The amazing adventures of Doug Hughes

Unborking VPN on OS X

For those of you using the inbuilt VPN features on OS X, you may have noticed that from time to time it will stop wanting to connect. For me, pretty much any time I disconnect from VPN, the next time I try to connect I will get an unfriendly message that looks like this:

VPN Connection An Unrecoverable error occurred. Verify your settings and try reconnecting.

This happens to me way too often. It can happen when trying to connect, it can happen after disconnecting and then reconnecting, it can happen without any apparent provocation.

In the past it seemed like the only option was to completely restart OS X. As you can imagine, this is not an acceptable solution to someone who keeps a lot of apps open, needs to use VPN frequently, and who doesn’t wish to waste time rebooting for no good reason.

Thankfully, Joe Bernard was able to track down the solution and was kind enough to share it with me.

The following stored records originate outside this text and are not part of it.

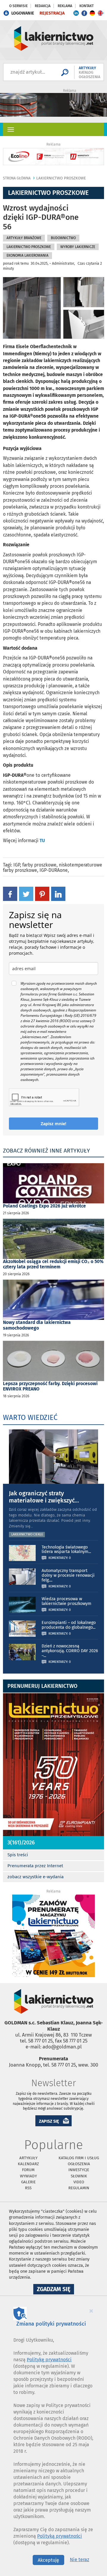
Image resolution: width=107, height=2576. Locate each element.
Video (78, 2182)
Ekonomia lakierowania (27, 255)
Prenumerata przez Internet (35, 1865)
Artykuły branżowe (24, 238)
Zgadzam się (55, 2289)
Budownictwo (63, 238)
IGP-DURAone (54, 870)
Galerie (28, 2182)
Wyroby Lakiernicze (77, 247)
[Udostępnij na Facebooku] (10, 893)
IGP (16, 865)
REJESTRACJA (52, 13)
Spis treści (17, 1854)
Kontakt (86, 6)
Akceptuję (48, 2560)
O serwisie (18, 6)
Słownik (79, 2176)
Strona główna (17, 178)
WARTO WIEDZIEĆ (30, 1417)
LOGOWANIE (22, 13)
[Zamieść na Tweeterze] (26, 893)
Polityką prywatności (59, 2536)
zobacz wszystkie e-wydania (35, 1876)
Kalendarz (28, 2164)
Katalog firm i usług (79, 2158)
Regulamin (78, 2188)
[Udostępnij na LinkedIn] (58, 893)
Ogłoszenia (79, 2164)
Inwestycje (78, 2170)
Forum (28, 2170)
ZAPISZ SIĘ (49, 2121)
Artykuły (28, 2158)
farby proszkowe (39, 865)
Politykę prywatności (49, 2359)
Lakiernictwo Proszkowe (61, 178)
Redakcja (43, 6)
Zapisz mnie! (53, 1123)
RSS (28, 2188)
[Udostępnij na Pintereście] (42, 893)
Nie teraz (79, 2559)
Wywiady (28, 2176)
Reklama (65, 6)
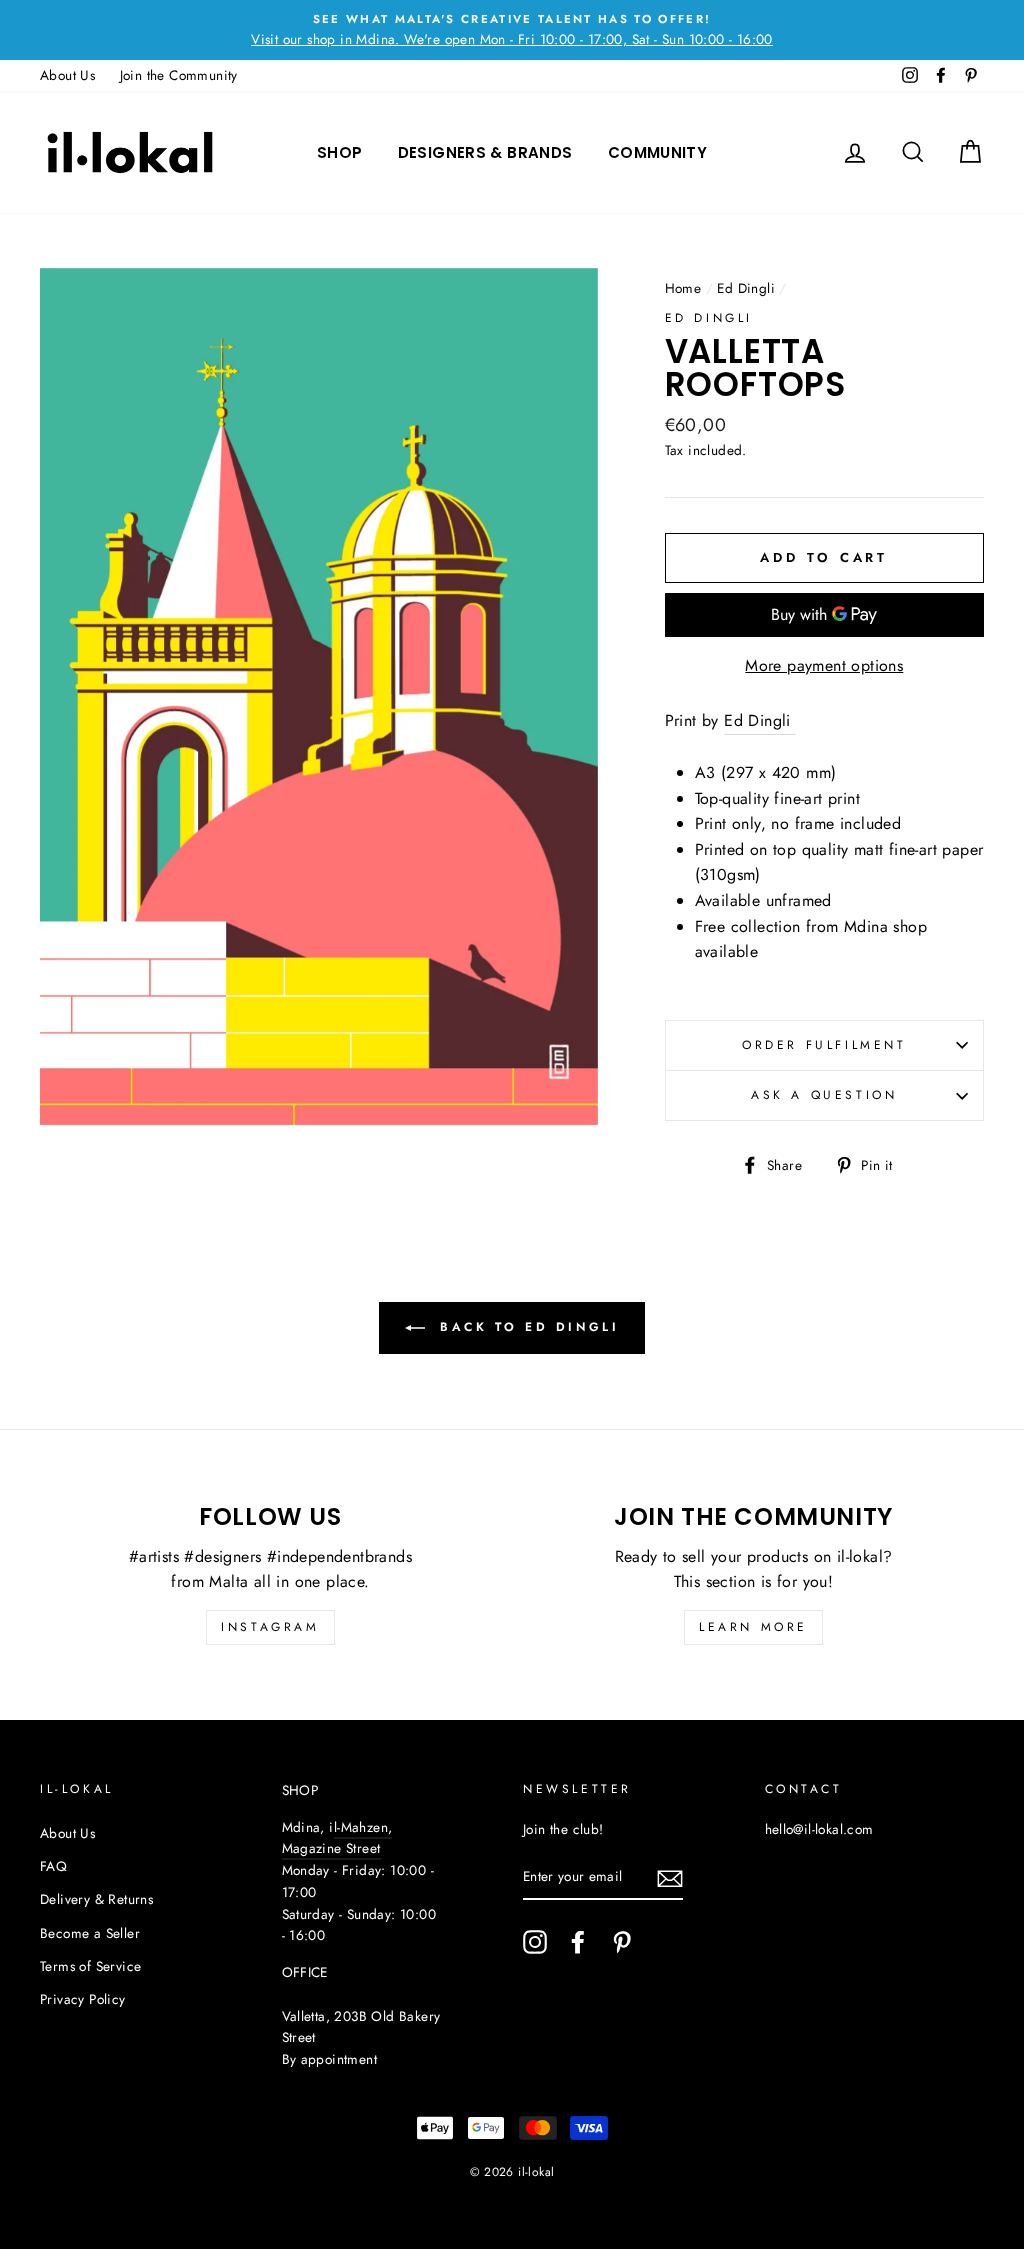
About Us (67, 75)
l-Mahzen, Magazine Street (337, 1838)
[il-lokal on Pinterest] (622, 1942)
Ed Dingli (746, 288)
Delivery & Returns (96, 1899)
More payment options (824, 665)
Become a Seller (90, 1933)
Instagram (270, 1627)
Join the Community (179, 75)
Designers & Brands (485, 152)
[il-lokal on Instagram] (535, 1942)
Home (683, 288)
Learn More (753, 1627)
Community (657, 152)
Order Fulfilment (824, 1045)
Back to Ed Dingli (526, 1327)
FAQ (53, 1866)
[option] (512, 30)
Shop (340, 152)
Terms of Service (90, 1966)
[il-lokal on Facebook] (578, 1942)
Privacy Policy (83, 1999)
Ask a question (824, 1095)
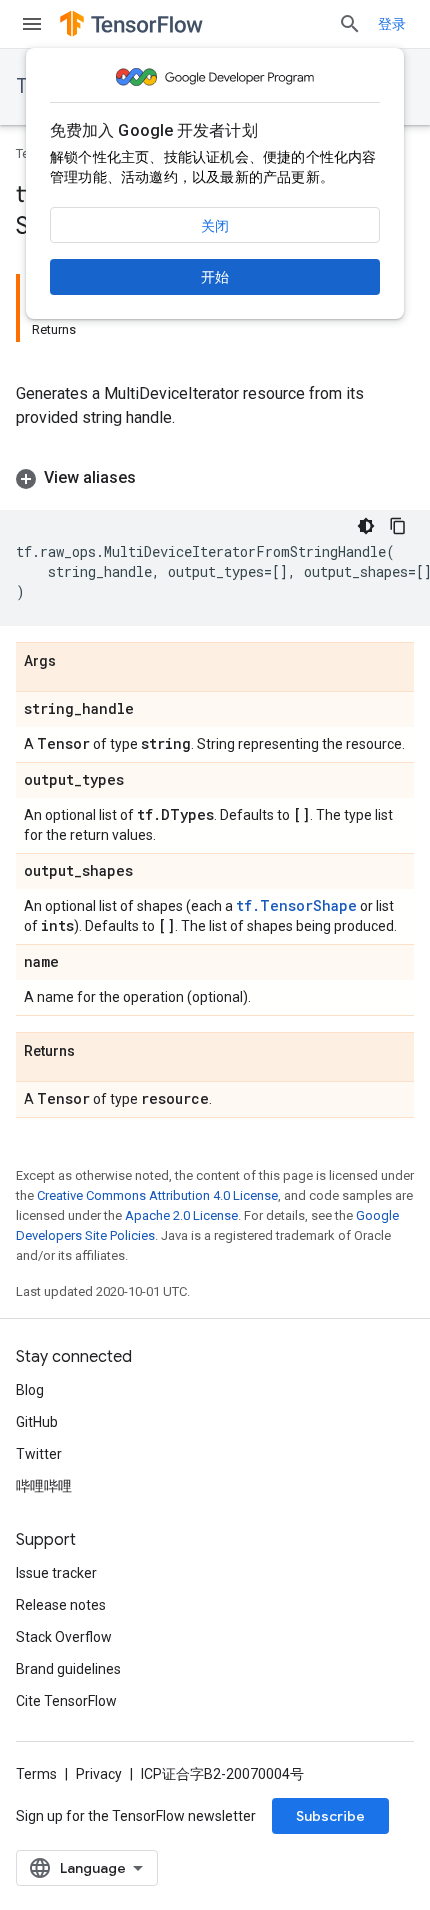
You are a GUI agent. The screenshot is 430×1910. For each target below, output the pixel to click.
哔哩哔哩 (44, 1486)
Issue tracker (56, 1573)
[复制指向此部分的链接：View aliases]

Apparently there’s a process in OS X called “racoon”. Racoon is in charge of VPN connections. Here’s what Apple’s man pages have to say about it:

racoon is used to setup and maintain an IPSec tunnel or transport channel, between two devices, over which network traffic is conveyed securely. This security is made possible by cryptographic keys and operations on both devices. racoon relies on a standardized network protocol (IKE) to automatically negotiate and manage the cryptographic keys (e.g. security associations) that are necessary for the IPSec tunnel or transport channel to function. racoon speaks the IKE (ISAKMP/Oakley) key management protocol, to establish security associations with other hosts. The SPD (Security Policy Database) in the kernel usually triggers racoon. racoon usually sends all informational messages, warnings and error messages to syslogd(8) with the facility LOG_DAEMON and the priority LOG_INFO. Debugging messages are sent with the priority LOG_DEBUG. You should configure syslog.conf(5) appropriately to see these messages.

In a nutshell, Racoon gets borked. Sometimes this means that the racoon process needs to be restarted, but in my experience 99% of the time it means that it’s not actually running.

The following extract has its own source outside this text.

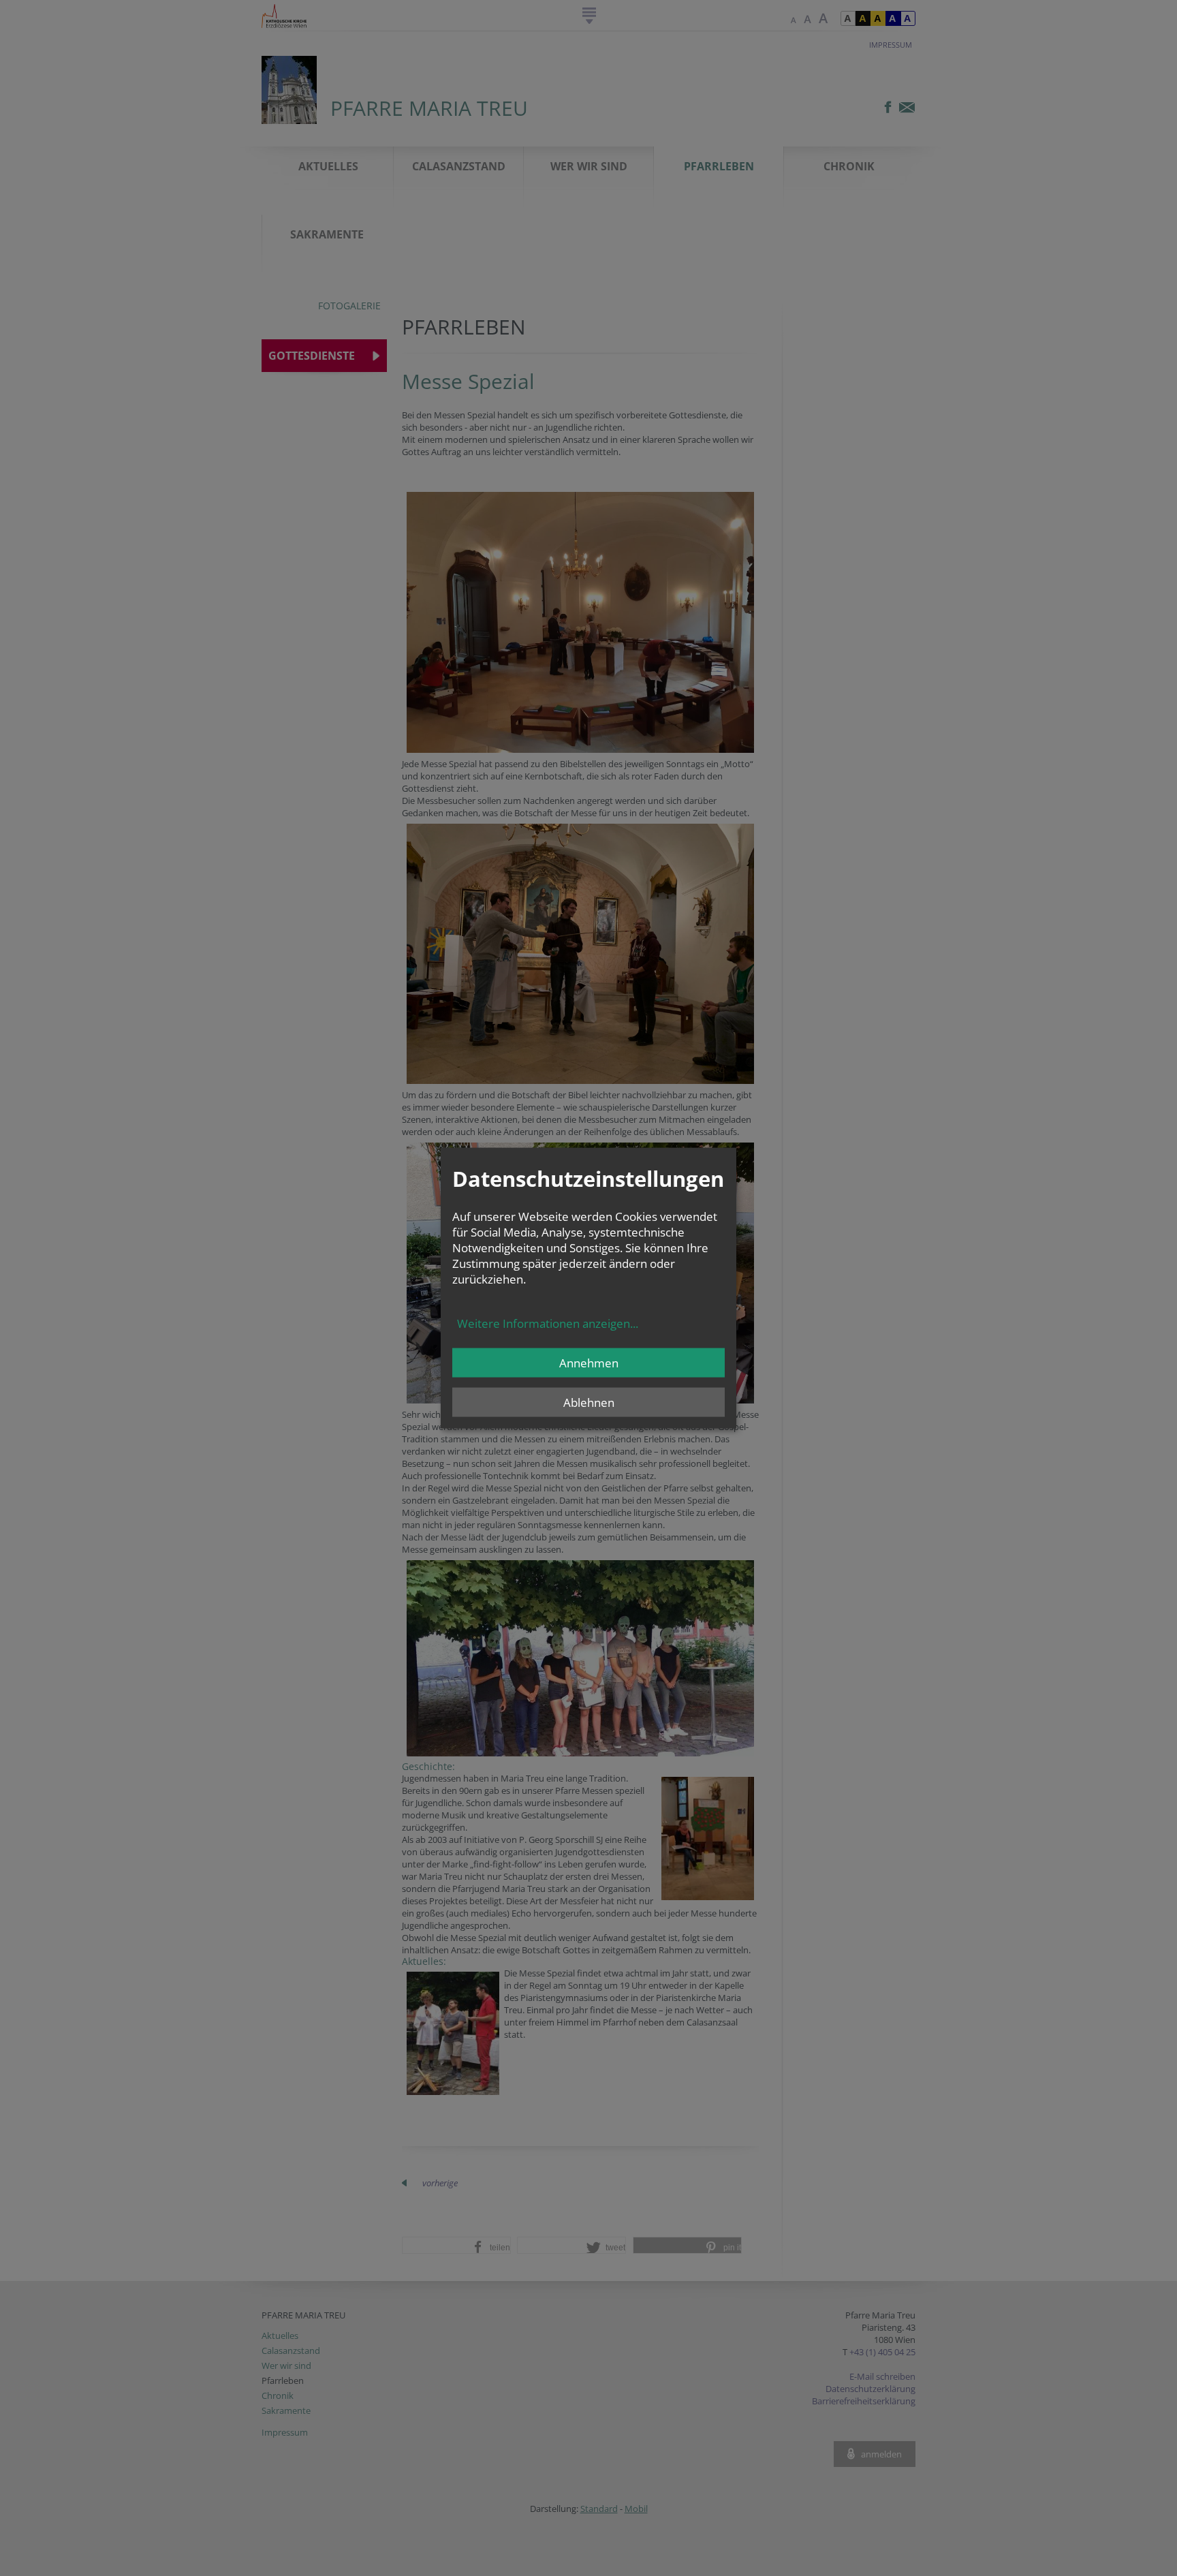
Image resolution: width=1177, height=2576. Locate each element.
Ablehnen (588, 1402)
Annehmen (588, 1363)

So, you can restart racoon from the terminal like so:

sudo /usr/sbin/racoon

I’ve also found that sometimes you need to restart the various networking interfaces you’re using. Because of this, I ended up writing a shell script I call fixnetwork.sh:

sudo ifconfig en0 down
sudo ifconfig en1 down
sudo ifconfig en0 up
sudo ifconfig en1 up
sudo /usr/sbin/racoon

I put this in my home directory, set it to be executable, and can run it like so:

~/fixnetwork.sh

Works like a charm for me. No more reboots to fix borked VPN connections! Productivity, here I come!